2. Antrag der Fraktion der CDU zum Thema: „Auch Zöllner bekommt es nicht hin: Schulstart mit massivem Unterrichtsausfall, katastrophale VERA-Testergebnisse und die Abschaffung der Vorklassen rächt sich jetzt bitter!“,

3. Antrag der Fraktion der Grünen zum Thema: „Start der Sekundarschule leider mangelhaft. Berlin braucht jetzt endlich eine Qualitätsoffensive für alle Schulen und Kitas. Das ist der beste Weg für Integration!“,

4. Antrag der Fraktion der FDP zum Thema: „VERA an Jürgen: 40 % der Drittklässler können Deutsch und Mathe nicht – wann kommt eine verbindliche Startklasse und die notwendige Evaluation von Sprachförderung und jahrgangsübergreifendem Lernen?“.

Die Fraktionen haben sich darauf verständigt, dem Thema der Fraktion Bündnis 90/Die Grünen den Vorzug zu geben, sodass sich eine Abstimmung erübrigt.
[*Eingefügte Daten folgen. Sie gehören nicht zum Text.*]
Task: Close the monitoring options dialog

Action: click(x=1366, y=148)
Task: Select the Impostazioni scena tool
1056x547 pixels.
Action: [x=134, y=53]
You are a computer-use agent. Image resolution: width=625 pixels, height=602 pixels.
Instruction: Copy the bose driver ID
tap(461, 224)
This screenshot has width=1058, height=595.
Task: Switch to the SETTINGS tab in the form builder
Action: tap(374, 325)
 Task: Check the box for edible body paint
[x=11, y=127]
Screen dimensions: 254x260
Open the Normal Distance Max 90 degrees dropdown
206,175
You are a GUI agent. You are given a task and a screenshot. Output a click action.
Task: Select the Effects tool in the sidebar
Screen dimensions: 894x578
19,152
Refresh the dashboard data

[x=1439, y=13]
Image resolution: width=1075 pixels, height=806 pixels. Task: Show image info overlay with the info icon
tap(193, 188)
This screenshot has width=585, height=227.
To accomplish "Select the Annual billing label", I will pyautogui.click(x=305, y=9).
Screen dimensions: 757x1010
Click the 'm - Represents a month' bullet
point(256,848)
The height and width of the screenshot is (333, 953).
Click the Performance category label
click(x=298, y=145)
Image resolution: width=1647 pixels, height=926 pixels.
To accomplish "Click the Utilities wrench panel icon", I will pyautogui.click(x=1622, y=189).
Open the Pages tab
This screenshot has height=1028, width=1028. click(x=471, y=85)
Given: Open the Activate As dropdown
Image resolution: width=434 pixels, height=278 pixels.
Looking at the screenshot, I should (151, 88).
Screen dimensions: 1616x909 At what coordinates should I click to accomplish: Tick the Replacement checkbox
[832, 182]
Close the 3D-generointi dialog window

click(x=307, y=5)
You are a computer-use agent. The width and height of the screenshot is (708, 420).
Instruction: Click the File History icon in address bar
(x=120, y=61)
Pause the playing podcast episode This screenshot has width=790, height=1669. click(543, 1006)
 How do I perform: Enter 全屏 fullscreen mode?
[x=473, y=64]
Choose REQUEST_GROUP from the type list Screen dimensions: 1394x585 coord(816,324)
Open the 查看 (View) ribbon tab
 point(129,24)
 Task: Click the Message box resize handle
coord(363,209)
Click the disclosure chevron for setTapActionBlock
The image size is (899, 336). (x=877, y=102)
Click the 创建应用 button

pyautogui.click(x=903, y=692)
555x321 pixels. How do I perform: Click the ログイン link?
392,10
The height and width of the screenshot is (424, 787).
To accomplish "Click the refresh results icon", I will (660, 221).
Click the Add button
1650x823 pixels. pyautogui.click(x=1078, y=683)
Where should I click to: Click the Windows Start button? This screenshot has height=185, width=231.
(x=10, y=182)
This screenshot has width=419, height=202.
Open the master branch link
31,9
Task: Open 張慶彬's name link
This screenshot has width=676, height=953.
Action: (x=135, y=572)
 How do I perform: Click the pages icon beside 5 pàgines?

Somit rufe ich dieses Thema für die Aktuelle Stunde unter dem Tagesordnungspunkt 3 auf. Die anderen Themen haben damit ihre Erledigung gefunden.

Ich weise auf die Ihnen vorliegende Konsensliste sowie das Verzeichnis der Dringlichkeiten hin. Ich gehe davon aus, dass allen eingegangenen Vorgängen die dringliche Behandlung zugebilligt wird. Sollte dies im Einzelfall nicht Ihre Zustimmung finden, bitte ich um entsprechende Mitteilung.

Es liegt folgende Entschuldigung eines Senatsmitgliedes für die heutige Plenarsitzung vor: Frau Senatorin JungeReyer wird aus privaten Gründen erst ab ca. 14 Uhr anwesend sein können.

Bevor ich den ersten Punkt der Tagesordnung aufrufe, möchte ich eine Besuchergruppe auf der Tribüne begrüßen: Herzlich willkommen, Herr Dr. Klöckner vom Vorstandsbüro der BSR mit einer Gruppe von kaufmännischen Auszubildenden!

[Allgemeiner Beifall]

Herzlich willkommen! Wir freuen uns natürlich über das Interesse an der Plenarsitzung.

Es geht nun weiter mit

lfd. Nr. 1:

Fragestunde – Mündliche Anfragen

gemäß § 51 Abs. 1 der Geschäftsordnung des Abgeordnetenhauses von Berlin.

Das Wort zur ersten Mündlichen Anfrage hat der Abgeordnete Sven Kohlmeier von der Fraktion der SPD zum Thema

Folgen des Urteils des Europäischen Gerichtshofs für Menschenrechte zur nachträglichen Sicherungsverwahrung

Bitte schön, Herr Kollege Kohlmeier!

Ich danke Ihnen, Herr Präsident! – Ich frage den Senat:

1. Welche Folgen ergeben sich aus dem Urteil des Europäischen Gerichtshofs für Menschenrechte zur nachträglichen Sicherungsverwahrung für das Land Berlin?

2. Welche rechtspolitischen Möglichkeiten sieht der Senat, um den Anforderungen des Urteils, aber auch den Sicherheitsbedürfnissen der Menschen auch in Zukunft gerecht zu werden?